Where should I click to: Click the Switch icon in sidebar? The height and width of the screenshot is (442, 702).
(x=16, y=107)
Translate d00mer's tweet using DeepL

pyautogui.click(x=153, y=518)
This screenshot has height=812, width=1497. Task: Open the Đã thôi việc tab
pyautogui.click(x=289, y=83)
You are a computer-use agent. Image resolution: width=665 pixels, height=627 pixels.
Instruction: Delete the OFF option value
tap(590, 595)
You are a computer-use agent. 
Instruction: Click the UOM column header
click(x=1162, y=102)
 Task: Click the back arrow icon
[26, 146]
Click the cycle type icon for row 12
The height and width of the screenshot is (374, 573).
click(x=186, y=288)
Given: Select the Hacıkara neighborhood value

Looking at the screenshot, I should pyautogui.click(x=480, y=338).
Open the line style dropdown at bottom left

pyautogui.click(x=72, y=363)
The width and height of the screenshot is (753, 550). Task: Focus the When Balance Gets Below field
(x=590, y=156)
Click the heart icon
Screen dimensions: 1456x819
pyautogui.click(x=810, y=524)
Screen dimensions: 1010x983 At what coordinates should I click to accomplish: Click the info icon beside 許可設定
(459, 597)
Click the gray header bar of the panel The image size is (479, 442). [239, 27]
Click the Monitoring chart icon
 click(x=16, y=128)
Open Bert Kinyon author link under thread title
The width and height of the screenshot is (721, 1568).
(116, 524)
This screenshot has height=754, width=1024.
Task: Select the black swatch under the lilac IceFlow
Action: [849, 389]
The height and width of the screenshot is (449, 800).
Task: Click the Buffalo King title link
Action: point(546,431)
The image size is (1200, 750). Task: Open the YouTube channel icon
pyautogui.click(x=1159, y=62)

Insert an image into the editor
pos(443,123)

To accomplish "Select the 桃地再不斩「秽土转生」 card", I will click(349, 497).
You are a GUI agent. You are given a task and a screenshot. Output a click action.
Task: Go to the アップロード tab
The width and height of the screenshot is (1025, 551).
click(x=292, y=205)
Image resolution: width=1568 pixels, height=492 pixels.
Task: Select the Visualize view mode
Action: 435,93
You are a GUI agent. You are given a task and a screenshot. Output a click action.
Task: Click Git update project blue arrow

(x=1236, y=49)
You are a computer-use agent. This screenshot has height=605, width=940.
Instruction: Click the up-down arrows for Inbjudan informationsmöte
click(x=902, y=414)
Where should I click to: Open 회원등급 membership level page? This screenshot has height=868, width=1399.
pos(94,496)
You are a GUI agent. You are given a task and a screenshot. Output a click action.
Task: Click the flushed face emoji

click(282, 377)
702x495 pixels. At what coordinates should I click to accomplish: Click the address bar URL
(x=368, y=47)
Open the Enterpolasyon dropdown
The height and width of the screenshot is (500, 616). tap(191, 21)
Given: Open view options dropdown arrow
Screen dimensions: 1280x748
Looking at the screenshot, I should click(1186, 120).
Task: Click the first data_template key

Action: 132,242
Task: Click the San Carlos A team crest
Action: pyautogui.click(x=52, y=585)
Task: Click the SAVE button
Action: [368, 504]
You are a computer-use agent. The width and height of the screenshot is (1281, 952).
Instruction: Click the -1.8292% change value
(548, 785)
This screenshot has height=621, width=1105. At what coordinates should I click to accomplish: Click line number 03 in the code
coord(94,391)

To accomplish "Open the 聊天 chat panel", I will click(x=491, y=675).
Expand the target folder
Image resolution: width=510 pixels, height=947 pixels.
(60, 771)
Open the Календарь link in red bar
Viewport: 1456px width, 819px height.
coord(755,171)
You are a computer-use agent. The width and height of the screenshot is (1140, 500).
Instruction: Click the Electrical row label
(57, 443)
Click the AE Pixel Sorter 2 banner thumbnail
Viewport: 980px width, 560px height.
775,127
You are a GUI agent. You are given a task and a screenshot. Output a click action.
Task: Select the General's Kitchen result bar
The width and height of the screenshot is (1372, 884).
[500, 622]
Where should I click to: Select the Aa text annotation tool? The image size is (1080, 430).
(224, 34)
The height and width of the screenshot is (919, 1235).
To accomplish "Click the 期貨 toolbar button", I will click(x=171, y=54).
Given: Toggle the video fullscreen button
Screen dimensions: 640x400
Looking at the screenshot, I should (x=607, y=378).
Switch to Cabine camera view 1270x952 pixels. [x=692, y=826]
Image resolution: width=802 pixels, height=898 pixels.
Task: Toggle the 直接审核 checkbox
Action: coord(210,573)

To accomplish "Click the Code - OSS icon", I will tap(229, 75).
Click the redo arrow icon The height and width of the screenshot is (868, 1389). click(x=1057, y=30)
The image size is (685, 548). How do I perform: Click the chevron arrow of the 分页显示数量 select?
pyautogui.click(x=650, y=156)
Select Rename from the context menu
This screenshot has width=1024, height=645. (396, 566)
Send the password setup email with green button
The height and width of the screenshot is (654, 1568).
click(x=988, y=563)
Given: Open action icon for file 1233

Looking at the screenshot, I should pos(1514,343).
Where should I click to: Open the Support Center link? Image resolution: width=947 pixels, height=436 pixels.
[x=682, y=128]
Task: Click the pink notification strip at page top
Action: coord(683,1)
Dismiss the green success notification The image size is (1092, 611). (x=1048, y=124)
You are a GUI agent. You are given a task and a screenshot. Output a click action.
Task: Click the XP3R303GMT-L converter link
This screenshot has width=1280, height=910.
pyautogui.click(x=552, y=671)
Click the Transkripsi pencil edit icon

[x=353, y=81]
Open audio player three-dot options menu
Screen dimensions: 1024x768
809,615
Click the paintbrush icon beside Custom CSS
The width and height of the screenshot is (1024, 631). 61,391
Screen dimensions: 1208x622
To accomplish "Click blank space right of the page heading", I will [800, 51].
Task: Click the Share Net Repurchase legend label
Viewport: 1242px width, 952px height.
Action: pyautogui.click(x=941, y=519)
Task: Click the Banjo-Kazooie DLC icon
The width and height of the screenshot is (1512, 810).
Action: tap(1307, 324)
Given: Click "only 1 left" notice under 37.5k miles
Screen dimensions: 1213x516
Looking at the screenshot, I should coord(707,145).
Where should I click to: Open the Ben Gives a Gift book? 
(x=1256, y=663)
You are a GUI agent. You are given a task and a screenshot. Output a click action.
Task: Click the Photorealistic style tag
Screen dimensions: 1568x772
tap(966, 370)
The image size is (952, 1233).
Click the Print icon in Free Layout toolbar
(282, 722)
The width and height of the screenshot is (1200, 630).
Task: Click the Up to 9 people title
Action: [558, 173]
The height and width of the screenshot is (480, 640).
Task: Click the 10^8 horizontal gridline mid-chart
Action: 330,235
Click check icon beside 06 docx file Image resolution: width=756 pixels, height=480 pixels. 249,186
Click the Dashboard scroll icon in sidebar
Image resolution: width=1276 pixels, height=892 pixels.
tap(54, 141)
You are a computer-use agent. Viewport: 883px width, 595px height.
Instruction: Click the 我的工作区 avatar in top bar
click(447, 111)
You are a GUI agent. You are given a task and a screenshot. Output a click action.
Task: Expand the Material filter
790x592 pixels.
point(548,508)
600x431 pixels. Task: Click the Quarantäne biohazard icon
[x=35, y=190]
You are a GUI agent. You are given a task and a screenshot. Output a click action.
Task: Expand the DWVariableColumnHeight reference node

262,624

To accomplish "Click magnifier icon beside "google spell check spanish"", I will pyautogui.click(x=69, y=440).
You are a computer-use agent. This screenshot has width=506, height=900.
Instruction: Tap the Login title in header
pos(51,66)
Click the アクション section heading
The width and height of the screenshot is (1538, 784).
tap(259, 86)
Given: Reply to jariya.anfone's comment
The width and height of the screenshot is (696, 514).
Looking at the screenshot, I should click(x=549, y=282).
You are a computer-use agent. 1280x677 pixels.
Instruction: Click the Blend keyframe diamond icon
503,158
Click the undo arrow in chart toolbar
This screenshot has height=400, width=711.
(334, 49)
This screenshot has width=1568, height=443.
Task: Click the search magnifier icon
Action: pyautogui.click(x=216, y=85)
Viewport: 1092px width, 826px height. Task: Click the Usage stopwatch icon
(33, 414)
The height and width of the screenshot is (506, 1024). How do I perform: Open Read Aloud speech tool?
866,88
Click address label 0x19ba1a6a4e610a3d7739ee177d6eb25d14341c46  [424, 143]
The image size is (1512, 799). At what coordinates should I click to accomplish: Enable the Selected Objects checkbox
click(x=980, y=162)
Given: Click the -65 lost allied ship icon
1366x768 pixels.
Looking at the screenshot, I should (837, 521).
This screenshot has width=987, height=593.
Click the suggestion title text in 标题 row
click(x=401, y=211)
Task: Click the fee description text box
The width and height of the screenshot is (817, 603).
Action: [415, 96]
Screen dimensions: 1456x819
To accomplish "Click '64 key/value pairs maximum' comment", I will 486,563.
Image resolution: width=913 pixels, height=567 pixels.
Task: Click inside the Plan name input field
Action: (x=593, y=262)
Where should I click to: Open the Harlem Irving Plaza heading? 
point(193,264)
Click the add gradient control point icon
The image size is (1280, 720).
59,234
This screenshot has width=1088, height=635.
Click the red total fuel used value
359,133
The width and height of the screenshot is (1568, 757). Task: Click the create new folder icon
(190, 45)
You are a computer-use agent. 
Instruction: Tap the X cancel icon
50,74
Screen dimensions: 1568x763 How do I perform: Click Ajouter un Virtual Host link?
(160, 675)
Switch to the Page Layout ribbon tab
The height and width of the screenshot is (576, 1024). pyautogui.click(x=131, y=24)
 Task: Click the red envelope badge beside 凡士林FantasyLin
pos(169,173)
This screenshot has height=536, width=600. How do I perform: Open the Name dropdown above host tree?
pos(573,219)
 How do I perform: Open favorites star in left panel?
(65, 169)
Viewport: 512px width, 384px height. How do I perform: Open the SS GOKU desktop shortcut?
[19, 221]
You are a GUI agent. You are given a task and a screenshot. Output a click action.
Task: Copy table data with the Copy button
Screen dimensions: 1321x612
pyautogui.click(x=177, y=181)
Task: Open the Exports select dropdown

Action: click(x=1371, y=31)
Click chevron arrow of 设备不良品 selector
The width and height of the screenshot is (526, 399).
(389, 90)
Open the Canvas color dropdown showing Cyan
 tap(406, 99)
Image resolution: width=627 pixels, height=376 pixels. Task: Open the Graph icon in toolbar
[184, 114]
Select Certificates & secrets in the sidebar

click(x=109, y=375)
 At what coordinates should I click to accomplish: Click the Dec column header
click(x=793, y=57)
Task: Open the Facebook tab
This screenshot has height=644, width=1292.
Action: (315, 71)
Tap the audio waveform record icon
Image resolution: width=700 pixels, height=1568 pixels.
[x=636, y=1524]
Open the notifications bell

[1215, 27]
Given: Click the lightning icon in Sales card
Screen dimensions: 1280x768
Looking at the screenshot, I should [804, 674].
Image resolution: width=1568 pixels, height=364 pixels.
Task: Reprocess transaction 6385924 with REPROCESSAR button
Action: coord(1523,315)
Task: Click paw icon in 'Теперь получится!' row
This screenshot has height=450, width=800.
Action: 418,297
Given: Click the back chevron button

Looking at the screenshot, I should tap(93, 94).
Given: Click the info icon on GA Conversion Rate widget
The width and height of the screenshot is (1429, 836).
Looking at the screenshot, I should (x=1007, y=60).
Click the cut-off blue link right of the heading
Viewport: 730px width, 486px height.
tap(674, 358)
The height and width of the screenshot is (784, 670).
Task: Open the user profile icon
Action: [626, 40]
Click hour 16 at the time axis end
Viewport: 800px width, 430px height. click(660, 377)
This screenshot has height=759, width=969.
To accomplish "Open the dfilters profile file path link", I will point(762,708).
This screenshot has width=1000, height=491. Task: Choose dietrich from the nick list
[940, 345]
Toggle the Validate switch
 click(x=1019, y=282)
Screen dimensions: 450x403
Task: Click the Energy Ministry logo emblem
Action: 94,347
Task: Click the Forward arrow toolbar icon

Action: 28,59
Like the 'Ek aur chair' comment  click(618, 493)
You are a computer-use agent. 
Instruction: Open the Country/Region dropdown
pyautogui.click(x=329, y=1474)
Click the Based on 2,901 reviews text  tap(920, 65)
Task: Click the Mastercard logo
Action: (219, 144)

____

Try it: If a line in the data contains the string "options", copy it.

Completed task:
Given: Open view options dropdown arrow
Open audio player three-dot options menu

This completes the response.